| Work task |
Using the data beneath this instruction, retype only the lines from the one that contains "The width and" down to the one that contains "Task: Expand Show more details", both included, exactly as they appear.

Information shown below:

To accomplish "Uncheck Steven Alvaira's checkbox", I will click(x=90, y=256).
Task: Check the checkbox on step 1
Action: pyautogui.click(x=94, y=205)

End of Information shown.
Information shown below:

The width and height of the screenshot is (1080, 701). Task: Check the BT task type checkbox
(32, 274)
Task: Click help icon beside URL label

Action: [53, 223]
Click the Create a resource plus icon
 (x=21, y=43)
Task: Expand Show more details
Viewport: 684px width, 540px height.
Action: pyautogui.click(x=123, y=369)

End of Information shown.

| Output of the exercise |
The width and height of the screenshot is (1080, 701). Task: Check the BT task type checkbox
(32, 274)
Task: Click help icon beside URL label

Action: [53, 223]
Click the Create a resource plus icon
 (x=21, y=43)
Task: Expand Show more details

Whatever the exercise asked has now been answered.